What you need to do.
Please set down, unchanged, each line from the one with "Focus the Konteks profil text area" to the final line of the data below, both included. Drop the pictures.

Data to process.
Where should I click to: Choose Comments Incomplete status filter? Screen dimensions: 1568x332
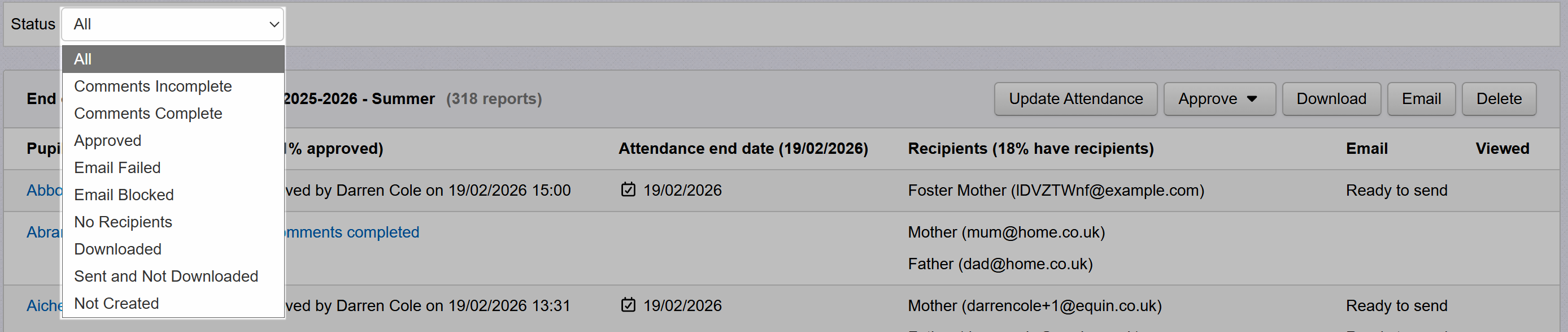[153, 87]
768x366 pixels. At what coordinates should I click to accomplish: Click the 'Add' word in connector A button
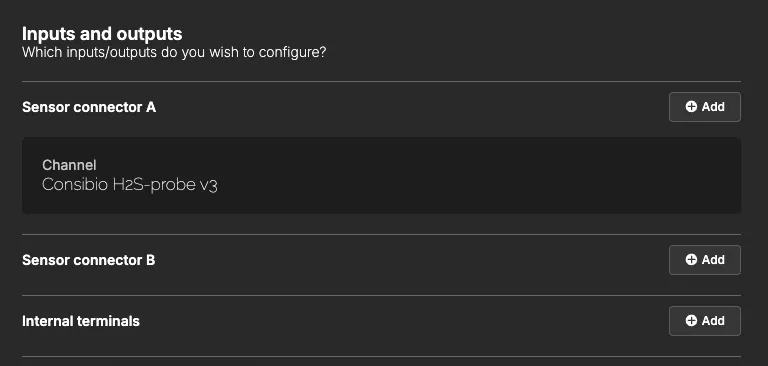pyautogui.click(x=713, y=107)
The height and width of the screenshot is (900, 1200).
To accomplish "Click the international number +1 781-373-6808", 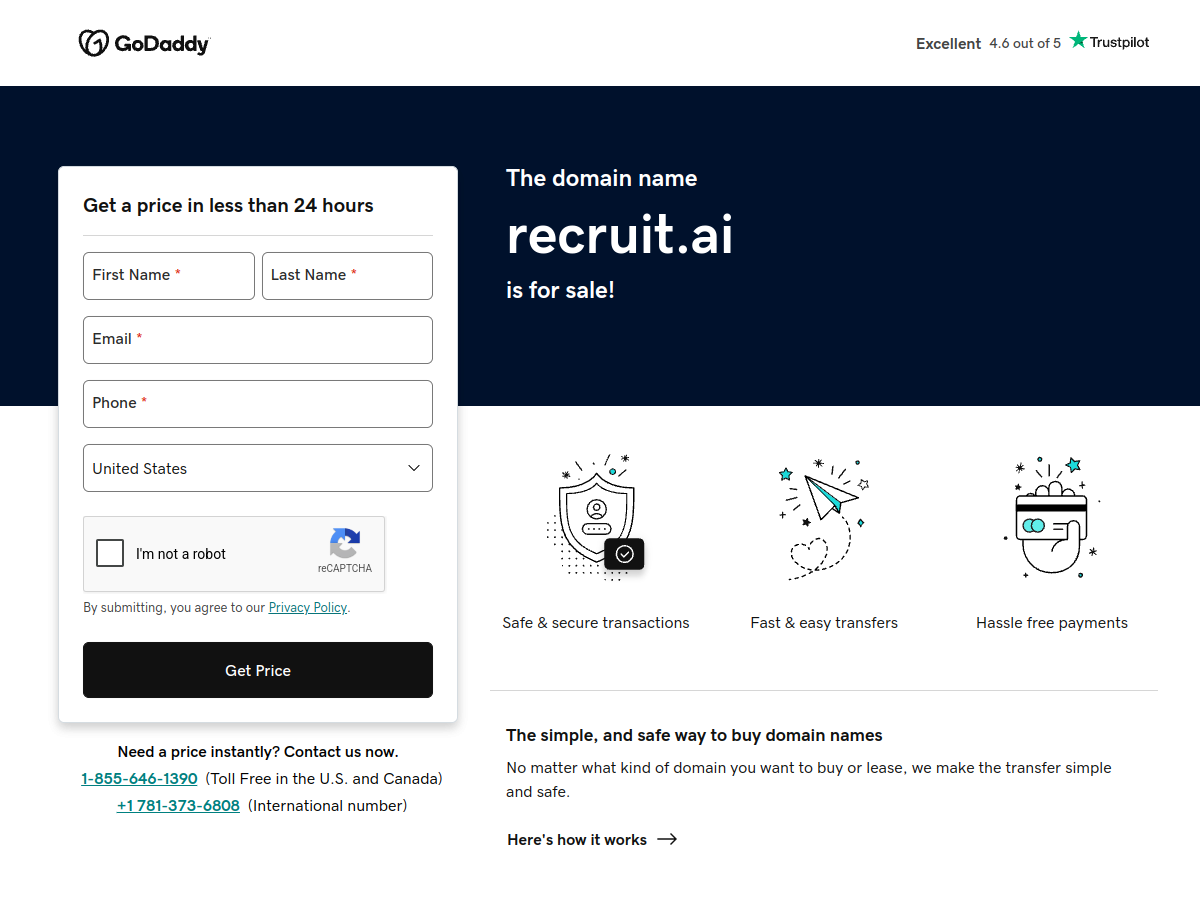I will [x=178, y=805].
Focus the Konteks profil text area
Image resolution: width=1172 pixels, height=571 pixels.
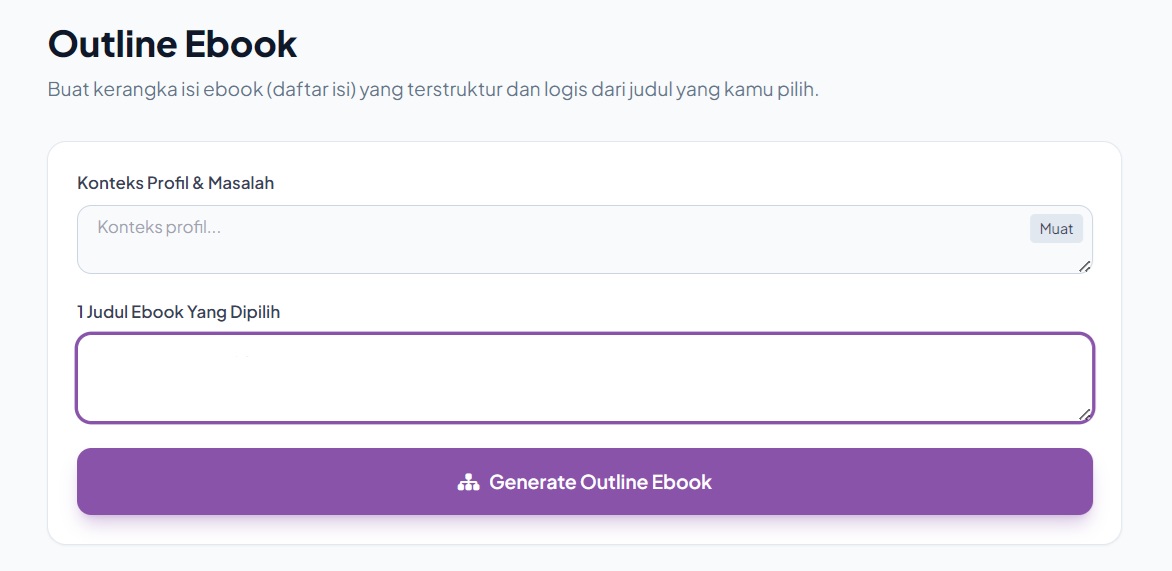click(585, 239)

Solution for this problem.
Focus the Konteks profil text area
Image resolution: width=1172 pixels, height=571 pixels.
click(585, 239)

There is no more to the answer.